» Work to complete: Scan the records below. Copy every line in which the word "will" appears.

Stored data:
*** Block opens ***
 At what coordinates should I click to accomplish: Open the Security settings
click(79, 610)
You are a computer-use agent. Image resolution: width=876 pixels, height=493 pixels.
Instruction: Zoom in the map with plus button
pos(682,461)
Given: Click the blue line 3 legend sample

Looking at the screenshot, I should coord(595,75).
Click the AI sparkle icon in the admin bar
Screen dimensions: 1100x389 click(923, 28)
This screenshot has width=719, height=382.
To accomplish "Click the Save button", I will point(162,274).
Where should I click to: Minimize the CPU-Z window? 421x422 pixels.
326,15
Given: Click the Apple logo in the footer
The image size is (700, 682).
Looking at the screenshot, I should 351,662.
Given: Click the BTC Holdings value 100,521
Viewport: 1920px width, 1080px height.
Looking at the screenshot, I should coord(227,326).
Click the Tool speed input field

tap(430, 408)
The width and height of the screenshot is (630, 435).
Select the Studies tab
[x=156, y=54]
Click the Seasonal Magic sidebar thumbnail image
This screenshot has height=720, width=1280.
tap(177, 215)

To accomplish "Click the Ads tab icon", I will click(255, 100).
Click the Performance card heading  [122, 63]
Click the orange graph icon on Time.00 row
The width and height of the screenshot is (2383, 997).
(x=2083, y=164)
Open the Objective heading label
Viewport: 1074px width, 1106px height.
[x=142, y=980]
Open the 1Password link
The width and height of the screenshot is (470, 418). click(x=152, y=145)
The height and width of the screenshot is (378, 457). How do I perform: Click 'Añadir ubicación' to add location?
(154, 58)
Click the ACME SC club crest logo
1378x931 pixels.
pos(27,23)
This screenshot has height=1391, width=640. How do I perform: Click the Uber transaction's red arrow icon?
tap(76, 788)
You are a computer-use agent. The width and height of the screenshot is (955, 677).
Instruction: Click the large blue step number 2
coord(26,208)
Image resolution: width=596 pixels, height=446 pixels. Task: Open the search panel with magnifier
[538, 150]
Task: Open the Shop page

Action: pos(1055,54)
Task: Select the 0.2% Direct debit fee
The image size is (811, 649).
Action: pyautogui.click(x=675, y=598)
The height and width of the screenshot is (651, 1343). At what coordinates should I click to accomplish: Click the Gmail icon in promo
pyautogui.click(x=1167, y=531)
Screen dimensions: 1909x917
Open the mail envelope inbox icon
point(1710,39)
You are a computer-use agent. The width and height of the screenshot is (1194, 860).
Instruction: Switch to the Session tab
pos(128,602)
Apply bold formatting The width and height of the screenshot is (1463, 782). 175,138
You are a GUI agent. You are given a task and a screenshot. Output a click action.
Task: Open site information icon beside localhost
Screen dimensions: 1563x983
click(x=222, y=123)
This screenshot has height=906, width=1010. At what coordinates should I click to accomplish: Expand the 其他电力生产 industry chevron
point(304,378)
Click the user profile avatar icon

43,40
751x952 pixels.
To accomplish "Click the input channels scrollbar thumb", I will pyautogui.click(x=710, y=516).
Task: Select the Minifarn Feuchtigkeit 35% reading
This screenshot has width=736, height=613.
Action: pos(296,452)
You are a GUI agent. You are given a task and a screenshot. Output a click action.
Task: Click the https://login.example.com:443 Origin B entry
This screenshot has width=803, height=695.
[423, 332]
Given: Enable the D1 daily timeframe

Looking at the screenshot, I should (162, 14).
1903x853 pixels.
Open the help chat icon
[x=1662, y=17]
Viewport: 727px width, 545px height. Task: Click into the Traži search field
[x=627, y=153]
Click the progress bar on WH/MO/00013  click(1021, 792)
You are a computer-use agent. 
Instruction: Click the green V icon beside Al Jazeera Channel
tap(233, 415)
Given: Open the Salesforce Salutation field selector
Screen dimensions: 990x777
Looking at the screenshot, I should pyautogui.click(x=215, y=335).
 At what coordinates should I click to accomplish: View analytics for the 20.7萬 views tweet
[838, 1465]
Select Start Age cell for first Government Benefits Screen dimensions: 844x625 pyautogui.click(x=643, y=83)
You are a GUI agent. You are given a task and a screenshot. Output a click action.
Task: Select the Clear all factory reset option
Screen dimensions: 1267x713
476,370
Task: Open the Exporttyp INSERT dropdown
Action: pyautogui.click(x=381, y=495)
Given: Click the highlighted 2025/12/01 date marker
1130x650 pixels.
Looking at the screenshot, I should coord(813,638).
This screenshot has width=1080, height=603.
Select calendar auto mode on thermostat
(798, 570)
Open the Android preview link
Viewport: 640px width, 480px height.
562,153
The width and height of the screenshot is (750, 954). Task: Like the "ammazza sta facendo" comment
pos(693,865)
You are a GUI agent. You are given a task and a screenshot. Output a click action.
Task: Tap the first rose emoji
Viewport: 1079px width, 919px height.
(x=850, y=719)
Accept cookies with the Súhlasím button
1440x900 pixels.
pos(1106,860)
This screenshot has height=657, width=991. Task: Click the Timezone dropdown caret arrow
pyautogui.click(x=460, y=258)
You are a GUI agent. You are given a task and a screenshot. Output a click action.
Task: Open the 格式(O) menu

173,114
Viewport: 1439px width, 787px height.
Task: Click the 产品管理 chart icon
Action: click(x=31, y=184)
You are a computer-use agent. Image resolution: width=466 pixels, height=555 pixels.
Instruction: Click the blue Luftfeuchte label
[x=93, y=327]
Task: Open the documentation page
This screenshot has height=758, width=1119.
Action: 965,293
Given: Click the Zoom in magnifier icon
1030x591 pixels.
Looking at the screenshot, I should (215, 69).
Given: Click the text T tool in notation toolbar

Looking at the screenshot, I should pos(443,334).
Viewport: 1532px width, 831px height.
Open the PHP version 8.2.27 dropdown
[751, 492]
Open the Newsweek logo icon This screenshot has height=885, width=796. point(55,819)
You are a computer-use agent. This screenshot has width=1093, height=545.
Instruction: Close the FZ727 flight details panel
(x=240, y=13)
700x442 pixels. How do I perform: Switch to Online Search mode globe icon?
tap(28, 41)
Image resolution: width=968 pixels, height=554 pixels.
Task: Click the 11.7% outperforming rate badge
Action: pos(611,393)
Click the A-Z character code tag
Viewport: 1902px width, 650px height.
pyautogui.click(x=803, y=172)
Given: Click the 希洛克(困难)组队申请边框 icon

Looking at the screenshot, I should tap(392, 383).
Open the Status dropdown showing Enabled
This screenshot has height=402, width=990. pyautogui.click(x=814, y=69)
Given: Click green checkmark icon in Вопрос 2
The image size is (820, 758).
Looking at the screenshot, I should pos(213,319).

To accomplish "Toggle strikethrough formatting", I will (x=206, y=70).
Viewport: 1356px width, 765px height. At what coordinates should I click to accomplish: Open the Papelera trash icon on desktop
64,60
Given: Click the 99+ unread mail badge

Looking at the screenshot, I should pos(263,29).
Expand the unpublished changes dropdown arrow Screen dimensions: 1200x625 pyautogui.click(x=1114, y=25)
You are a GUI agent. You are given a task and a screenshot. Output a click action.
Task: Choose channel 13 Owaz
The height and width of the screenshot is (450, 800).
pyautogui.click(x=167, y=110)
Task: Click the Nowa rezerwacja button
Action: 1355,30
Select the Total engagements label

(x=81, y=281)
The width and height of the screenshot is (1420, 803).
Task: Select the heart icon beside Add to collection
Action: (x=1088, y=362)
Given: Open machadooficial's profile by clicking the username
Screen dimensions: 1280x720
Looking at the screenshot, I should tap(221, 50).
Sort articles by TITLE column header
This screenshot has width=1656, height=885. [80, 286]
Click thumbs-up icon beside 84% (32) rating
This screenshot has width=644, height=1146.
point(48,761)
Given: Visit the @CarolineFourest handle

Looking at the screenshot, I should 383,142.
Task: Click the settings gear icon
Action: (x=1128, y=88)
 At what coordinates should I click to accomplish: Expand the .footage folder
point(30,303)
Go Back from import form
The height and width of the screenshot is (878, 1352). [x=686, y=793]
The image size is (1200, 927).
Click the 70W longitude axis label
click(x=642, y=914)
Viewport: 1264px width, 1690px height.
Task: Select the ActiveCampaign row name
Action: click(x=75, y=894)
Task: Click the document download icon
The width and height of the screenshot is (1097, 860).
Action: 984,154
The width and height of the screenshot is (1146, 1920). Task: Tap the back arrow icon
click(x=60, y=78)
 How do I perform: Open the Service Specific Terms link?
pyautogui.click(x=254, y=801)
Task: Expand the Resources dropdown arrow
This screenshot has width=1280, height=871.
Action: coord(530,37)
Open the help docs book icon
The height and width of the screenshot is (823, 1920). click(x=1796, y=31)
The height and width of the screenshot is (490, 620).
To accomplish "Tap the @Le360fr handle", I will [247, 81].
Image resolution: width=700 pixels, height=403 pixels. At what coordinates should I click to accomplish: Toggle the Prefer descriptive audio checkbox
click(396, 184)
*** Block closes ***
» Answer box:
To accomplish "Click the Save button", I will point(162,274).
To accomplish "Click the Ads tab icon", I will click(255, 100).
To accomplish "Click the input channels scrollbar thumb", I will pyautogui.click(x=710, y=516).
To accomplish "Toggle strikethrough formatting", I will (x=206, y=70).
To accomplish "Tap the @Le360fr handle", I will [247, 81].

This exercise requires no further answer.